Job arrays¶
Job arrays are a SLURM feature to manage many similar jobs together. They make it easy to specify, submit and monitor a group of jobs all using the same sbatch options. It is possible to change some of these options after the job has begun execution using the scontrol
command specifying the JobID of the array or individual ArrayJobID.
- Submit/run a series of independent jobs via a single SLURM script
- Each job in the array gets a unique identifier (SLURM_ARRAY_TASK_ID) based on which various workloads can be organized
- Example (job_array.sh), 10 jobs, SLURM_ARRAY_TASK_ID=1,2,3…10
#!/bin/sh
#SBATCH -J array
#SBATCH -N 1
#SBATCH --array=1-10
echo "Hi, this is array job number" $SLURM_ARRAY_TASK_ID
sleep $SLURM_ARRAY_TASK_ID
independent jobs: 1, 2, 3 … 10
squeue -u $user
JOBID PARTITION NAME USER ST TIME NODES NODELIST(REASON)

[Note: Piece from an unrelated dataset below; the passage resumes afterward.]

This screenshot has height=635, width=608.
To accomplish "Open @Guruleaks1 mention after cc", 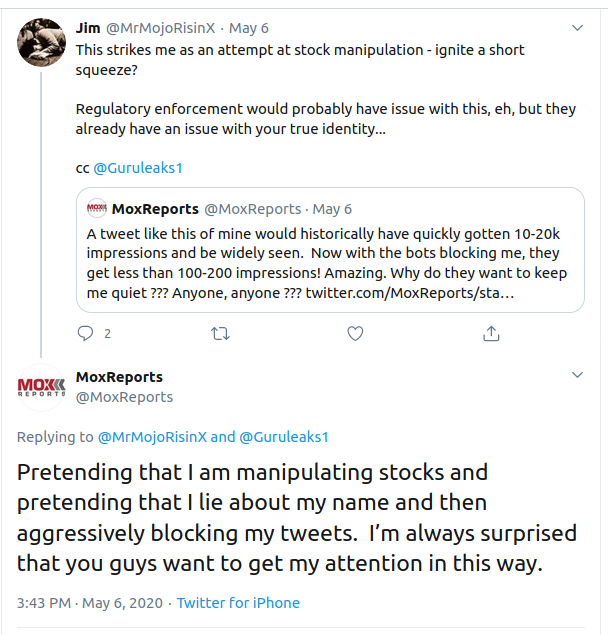I will (x=139, y=167).
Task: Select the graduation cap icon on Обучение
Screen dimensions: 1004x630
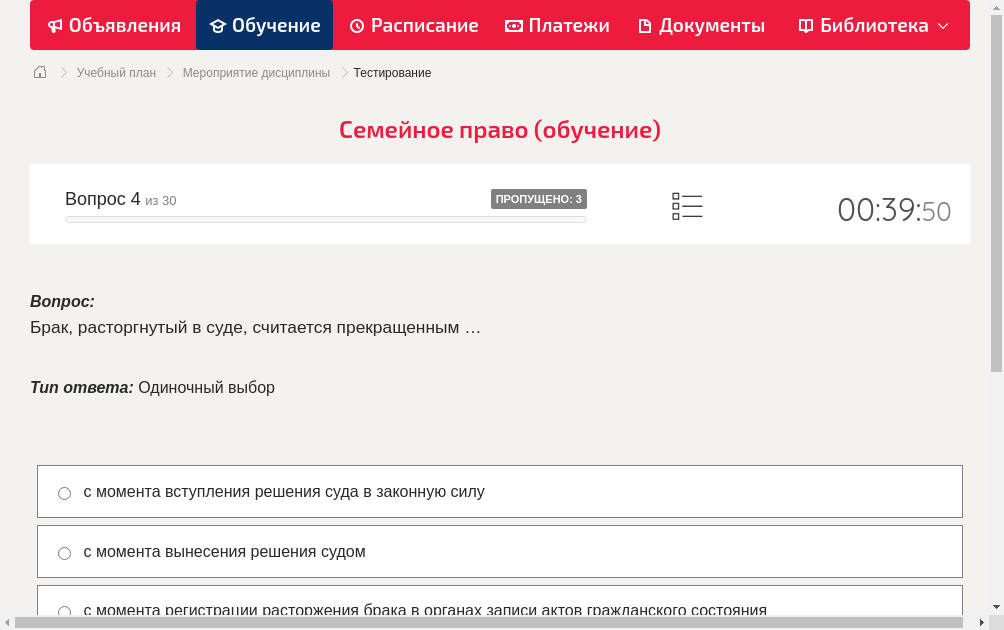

406846_[7-10] mem_0096 array sh PD 0:00 1 (Resources)
406846_4 mem_0096 array sh R INVALID 1 n403-062
406846_5 mem_0096 array sh R INVALID 1 n403-072
406846_6 mem_0096 array sh R INVALID 1 n404-031
Once submitted, the job array is assigned an id that can be used to manipulate all jobs at once. For example:
scancel 406846
To limit the number of simultaneously running jobs to 2 (e.g. for licences):
#SBATCH --array=1-20:5%2
Warning¶
Having said this... if the jobs in the array are short (less than ~10 min each)
Warning
Submitting a large number of short jobs is bad for performance since there is an overhead associated with starting and stopping each job.
Avoid submitting thousands of short jobs!
Package short jobs into larger jobs, for example instead of running thirty 1 min jobs, run one job for 30 minutes.
Don't:
#!/bin/bash -l
#SBATCH -N 1
#SBATCH -t 00:01:00
srun -n 1 myprog $1
#!/bin/bash -l
#SBATCH -N 1
#SBATCH -t 00:30:00
for arg in "$@"; do
srun -n 1 myprog $arg
done
Environmental variables¶
Job arrays will have additional environment variables set:
SLURM_ARRAY_JOB_ID will be set to the first job ID of the array.
SLURM_ARRAY_TASK_ID will be set to the job array index value.
SLURM_ARRAY_TASK_COUNT will be set to the number of tasks in the job array.
SLURM_ARRAY_TASK_MAX will be set to the highest job array index value.
SLURM_ARRAY_TASK_MIN will be set to the lowest job array index value.